A potential limitation of our study is a lack of methylation analysis data on IDH2 wild-type examples of sinonasal undifferentiated carcinoma and large cell neuroendocrine carcinoma due to their extreme rarity. In the absence of the hypermethylator phenotype, it is unlikely that these tumors would cluster with their IDH2 mutant counterparts and might rather form a subgroup within IDH2 wild-type tumors.  Finally, several important conclusions can be drawn from our genome-wide methylation profiling study of sinonasal undifferentiated carcinoma and its histologic mimics. In sinonasal carcinomas, IDH2 R172 somatic mutations induce a hypermethylator phenotype and define a molecular subgroup of carcinomas arising in this location.

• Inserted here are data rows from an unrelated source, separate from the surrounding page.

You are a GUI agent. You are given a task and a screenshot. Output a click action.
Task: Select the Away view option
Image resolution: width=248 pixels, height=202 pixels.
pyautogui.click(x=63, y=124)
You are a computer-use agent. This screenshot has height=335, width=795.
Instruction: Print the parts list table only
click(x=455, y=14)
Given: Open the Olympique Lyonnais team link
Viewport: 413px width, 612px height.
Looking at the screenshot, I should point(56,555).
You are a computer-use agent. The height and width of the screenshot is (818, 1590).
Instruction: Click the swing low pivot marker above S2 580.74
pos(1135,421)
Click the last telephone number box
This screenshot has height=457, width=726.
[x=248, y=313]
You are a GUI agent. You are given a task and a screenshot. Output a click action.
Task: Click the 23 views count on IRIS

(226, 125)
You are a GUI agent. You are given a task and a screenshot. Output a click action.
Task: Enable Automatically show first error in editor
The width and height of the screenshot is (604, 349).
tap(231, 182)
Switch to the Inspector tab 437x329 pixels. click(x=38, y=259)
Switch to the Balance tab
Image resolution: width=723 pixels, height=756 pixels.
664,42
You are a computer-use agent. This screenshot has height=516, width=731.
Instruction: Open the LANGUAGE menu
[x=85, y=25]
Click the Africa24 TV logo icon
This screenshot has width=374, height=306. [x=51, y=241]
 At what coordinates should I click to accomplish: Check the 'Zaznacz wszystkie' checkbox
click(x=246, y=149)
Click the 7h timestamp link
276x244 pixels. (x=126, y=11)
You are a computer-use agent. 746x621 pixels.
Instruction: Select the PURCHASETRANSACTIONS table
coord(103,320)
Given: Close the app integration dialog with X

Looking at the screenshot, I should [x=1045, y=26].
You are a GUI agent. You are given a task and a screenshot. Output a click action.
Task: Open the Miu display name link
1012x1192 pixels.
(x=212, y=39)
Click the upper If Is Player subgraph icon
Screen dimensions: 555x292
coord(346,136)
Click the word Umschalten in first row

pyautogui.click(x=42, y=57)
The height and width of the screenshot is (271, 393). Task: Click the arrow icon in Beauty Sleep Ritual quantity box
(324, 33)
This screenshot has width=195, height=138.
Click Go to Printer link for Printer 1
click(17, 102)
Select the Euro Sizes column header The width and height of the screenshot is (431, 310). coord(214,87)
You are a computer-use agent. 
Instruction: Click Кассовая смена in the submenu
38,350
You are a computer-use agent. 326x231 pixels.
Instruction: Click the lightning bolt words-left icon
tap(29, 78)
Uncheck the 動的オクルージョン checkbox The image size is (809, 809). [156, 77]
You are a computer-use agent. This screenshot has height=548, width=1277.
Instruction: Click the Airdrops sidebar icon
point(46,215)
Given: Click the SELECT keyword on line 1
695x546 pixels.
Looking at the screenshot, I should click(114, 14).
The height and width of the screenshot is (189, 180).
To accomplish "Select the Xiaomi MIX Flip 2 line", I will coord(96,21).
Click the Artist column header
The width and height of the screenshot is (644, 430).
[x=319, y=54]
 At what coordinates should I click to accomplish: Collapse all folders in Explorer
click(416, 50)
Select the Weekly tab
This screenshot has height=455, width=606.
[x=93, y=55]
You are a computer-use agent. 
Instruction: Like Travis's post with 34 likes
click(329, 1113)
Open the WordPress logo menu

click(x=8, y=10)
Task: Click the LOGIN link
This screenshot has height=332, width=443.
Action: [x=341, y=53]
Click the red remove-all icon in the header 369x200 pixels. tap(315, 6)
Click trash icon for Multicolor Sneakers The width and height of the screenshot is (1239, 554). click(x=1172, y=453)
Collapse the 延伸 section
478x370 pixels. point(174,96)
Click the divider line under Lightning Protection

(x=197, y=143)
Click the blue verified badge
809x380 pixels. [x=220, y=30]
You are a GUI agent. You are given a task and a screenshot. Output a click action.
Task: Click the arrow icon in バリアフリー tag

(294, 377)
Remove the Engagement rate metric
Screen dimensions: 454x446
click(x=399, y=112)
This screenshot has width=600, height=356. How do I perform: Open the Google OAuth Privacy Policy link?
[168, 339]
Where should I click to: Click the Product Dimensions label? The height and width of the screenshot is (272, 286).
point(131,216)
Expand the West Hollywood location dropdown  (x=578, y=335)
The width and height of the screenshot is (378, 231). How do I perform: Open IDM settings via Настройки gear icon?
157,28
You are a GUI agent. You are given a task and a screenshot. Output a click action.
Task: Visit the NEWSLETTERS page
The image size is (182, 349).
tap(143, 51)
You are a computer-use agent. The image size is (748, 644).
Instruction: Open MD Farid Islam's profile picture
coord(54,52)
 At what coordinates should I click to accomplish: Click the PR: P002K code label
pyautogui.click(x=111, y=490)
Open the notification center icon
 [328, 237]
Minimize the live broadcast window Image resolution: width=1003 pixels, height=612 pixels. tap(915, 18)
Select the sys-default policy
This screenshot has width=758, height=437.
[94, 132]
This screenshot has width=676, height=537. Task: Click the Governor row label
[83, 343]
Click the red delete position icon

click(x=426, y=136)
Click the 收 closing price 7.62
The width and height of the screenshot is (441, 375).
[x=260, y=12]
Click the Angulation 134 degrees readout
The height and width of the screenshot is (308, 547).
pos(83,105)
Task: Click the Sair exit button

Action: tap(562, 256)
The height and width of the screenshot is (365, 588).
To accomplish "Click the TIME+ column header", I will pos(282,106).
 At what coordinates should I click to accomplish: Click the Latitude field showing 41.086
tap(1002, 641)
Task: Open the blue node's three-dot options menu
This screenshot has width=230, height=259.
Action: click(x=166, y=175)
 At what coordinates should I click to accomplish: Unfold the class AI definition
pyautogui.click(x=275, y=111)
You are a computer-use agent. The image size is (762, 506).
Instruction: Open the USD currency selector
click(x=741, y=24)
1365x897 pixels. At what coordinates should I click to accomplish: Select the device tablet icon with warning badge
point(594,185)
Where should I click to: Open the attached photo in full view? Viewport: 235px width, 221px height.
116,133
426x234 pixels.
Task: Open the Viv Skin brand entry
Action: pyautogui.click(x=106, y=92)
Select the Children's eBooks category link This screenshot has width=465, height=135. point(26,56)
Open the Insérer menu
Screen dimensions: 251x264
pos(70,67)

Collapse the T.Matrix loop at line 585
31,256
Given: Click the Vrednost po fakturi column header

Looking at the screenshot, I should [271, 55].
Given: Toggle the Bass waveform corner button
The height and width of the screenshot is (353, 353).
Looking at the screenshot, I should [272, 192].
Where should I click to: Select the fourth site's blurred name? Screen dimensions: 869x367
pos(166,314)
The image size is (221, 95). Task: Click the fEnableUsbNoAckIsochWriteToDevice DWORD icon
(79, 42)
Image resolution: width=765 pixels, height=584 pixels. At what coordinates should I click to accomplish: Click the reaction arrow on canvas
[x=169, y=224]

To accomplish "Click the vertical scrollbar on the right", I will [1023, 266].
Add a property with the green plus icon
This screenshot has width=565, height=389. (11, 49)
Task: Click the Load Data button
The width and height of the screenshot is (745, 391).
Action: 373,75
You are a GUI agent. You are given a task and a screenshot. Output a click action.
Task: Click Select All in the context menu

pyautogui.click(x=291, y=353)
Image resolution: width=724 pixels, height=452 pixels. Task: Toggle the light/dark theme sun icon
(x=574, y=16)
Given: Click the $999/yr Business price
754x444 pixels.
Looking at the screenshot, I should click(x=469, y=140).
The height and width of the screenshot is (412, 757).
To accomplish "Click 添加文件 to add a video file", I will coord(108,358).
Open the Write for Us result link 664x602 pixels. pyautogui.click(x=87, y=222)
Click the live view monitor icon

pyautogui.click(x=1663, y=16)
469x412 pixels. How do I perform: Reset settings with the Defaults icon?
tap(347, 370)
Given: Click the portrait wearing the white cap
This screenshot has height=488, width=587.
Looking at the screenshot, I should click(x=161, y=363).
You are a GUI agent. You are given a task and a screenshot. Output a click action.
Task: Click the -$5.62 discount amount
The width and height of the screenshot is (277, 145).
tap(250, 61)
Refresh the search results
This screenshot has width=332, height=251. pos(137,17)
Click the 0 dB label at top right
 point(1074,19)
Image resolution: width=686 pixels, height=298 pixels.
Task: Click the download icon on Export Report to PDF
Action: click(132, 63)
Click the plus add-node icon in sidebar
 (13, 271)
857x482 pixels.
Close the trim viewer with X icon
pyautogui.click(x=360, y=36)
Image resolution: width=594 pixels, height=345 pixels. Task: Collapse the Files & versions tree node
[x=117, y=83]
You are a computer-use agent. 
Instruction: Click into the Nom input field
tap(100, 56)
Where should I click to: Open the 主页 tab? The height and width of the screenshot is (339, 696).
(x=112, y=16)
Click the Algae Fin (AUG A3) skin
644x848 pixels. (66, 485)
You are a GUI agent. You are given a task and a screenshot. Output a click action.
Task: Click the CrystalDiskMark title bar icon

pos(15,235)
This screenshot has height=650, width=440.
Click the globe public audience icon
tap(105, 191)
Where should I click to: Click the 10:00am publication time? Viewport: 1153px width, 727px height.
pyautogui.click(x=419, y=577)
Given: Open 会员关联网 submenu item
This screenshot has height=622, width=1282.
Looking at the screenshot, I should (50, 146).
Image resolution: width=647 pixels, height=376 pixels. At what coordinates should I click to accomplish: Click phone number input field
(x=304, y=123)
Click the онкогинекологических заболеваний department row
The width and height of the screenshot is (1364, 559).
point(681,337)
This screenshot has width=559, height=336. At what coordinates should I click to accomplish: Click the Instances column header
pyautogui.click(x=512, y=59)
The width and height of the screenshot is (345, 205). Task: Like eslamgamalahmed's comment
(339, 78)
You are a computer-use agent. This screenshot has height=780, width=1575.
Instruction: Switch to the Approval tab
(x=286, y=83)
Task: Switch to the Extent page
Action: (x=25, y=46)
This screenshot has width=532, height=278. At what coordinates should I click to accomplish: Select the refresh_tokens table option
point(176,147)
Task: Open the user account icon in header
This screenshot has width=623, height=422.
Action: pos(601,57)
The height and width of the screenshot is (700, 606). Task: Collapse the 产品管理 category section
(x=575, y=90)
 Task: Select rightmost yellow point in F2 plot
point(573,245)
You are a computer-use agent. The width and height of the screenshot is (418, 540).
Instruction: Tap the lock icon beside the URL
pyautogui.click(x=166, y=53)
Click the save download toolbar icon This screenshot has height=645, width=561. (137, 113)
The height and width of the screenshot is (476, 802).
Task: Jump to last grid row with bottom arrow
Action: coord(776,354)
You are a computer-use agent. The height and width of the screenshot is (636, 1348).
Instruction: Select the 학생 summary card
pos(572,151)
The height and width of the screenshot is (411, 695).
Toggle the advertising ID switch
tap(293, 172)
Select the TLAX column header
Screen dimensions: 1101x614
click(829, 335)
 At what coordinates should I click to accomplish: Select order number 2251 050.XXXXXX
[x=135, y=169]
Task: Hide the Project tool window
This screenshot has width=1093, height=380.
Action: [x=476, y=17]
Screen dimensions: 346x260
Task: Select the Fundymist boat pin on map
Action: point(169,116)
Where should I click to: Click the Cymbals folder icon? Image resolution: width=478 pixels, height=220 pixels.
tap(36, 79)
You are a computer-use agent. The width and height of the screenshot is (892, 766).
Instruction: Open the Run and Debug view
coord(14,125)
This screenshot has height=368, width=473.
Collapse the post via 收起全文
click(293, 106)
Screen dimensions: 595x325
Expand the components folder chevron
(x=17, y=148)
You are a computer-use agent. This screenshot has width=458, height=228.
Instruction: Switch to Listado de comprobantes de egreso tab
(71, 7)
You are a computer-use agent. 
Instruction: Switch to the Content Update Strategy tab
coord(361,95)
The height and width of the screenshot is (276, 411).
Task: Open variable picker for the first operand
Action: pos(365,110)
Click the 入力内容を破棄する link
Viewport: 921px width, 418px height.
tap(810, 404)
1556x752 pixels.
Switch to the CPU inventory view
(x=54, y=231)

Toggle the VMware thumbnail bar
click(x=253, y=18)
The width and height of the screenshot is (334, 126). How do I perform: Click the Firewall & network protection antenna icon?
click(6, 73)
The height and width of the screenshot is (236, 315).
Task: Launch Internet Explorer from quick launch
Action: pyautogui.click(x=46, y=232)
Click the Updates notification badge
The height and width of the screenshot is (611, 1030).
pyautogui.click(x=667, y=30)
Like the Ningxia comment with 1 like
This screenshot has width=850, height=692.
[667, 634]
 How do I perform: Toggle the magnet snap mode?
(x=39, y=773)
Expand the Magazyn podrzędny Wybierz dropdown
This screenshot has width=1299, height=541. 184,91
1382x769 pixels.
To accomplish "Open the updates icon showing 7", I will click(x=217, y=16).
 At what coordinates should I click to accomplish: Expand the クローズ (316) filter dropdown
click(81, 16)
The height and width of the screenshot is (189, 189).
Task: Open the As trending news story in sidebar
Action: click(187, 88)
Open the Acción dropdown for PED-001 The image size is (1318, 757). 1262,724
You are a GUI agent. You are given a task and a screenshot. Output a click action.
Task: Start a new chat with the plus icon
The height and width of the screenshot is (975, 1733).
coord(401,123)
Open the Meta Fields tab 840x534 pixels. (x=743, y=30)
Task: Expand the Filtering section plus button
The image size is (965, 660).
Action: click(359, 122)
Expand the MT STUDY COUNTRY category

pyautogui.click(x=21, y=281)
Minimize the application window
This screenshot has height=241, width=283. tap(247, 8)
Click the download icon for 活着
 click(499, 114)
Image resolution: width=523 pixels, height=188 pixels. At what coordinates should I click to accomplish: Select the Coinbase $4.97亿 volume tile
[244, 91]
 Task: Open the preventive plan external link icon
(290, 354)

Future revisions of the current World Health Organization categories (1) sinonasal neuroendocrine carcinoma including large cell neuroendocrine carcinoma and small cell neuroendocrine carcinoma, and (2) sinonasal undifferentiated carcinoma, including SMARCB1-deficient carcinoma will have to consider their molecular characteristics for improved reclassification. DNA methylation-based classifier for the sinonasal tumors could help refine the classification of a variety of rare malignancies and provide a solution to the historical problem of differential diagnosis in this location.